February 19th, 2012 by Hugo

The beginning of 2012 brings many new faces to EGG-energy! Jodie Wu and myself arrived early January. Jodie was like some of EGG cofounders an MIT student. An Echoing Green fellow (www.echoinggreen.org/fellows/jodie-wu), she is the co-founder and current CEO of Global Cycle Solutions (lien vers http://gcstz.com/), a company created 3 years ago in Arusha (North of Tanzania). She will be working this year as consultant for sales & marketing at EGG-energy.

In addition to Jodie and me, two new employees were hired a few weeks ago to help us with corporate support activities in Dar es Salaam:

 

Sophia Nyoni, office assistant:

Sophia started to work for EGG-energy 3 weeks ago. After discovering our activities and visiting our stations in Mbagala and Chanika, she is now responsible for gathering, archiving and classifying operational data, translating internal and external documents, conducting surveys on the field and running errands. Welcome Sophia!

 

About Sophia:

Sophia is a 23 years old Tanzanian. After finishing her advanced level studies in Loyola secondary school, she worked as a data collector in a faith based organisation known as Catholic Relief Services (helping the most vulnerable children in orphans). After this first experience, she was hired as a field officer in Global Fund “PACT” organisation (also working to improve children’s lives).
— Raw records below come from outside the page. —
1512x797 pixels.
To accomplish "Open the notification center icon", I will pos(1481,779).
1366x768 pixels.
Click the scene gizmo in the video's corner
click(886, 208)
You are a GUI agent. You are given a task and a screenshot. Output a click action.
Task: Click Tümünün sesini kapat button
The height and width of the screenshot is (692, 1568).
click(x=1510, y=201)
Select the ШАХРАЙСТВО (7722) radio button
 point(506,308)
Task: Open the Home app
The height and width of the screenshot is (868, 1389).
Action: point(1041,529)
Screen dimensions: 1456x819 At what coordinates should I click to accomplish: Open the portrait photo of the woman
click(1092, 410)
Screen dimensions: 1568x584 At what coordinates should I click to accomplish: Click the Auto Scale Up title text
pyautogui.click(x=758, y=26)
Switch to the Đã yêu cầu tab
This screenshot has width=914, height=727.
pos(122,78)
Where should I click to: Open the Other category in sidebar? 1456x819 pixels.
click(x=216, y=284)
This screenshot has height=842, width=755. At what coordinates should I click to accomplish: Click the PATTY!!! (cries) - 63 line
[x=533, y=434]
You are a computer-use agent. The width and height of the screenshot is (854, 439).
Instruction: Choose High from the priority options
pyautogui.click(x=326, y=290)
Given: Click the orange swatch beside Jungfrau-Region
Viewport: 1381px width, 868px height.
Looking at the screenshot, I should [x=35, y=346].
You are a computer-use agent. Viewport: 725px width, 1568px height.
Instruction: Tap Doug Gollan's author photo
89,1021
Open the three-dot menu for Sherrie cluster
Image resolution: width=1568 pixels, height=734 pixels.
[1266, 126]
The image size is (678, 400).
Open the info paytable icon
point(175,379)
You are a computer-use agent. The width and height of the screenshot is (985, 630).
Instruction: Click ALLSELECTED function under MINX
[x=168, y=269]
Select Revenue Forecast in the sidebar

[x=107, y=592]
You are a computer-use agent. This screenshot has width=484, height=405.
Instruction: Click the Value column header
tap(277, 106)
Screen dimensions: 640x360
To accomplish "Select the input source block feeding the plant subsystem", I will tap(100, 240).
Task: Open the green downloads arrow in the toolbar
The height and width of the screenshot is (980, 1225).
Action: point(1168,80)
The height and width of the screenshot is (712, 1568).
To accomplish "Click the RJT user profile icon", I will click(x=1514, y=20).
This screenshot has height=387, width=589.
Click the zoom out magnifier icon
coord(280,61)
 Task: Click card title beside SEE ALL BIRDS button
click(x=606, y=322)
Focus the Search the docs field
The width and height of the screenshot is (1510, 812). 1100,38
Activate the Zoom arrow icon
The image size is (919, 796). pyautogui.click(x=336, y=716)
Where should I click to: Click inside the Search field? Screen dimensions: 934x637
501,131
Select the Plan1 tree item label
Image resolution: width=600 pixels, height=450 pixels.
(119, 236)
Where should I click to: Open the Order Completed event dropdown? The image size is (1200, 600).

Before joining EGG-energy, Sophia was working as a research assistant in an organisation called “AMEND”, which is responsible for road traffic and injuries.

 

Herry Nasser, Office Manager and Accounts Assistant:

Herry started to work with EGG-energy at the beginning of February. He is in charge of payroll and manages our company’s relationships with local institutions regarding staff and administrative issues. More specifically, he is responsible for all human resources related issues. He will also assist with company accounting and purchasing. Welcome Herry!

 

About Herry:

Herry, 28 years old, was born in Tanzania and has lived in many Southern African countries. He first went to high school in Zimbabwe and then to college in South Africa. After getting a diploma in sales and marketing and a diploma in Information Technology in Cape Town, South Africa, Herry got his first job in a travel agency in Cape Town as a Sales and Marketing officer.  Then he came back to live in Dar Es Salaam and worked more than 5 years for a Health insurance company, first as a corporate relationship officer and then as an office manager. Just before EGG-energy, Herry spent a few months in England which he enjoyed discovering.

 

When none of us is out in the field, there are now 8 persons in the office. It was time to move to a larger company space, which we are scheduled to do very soon.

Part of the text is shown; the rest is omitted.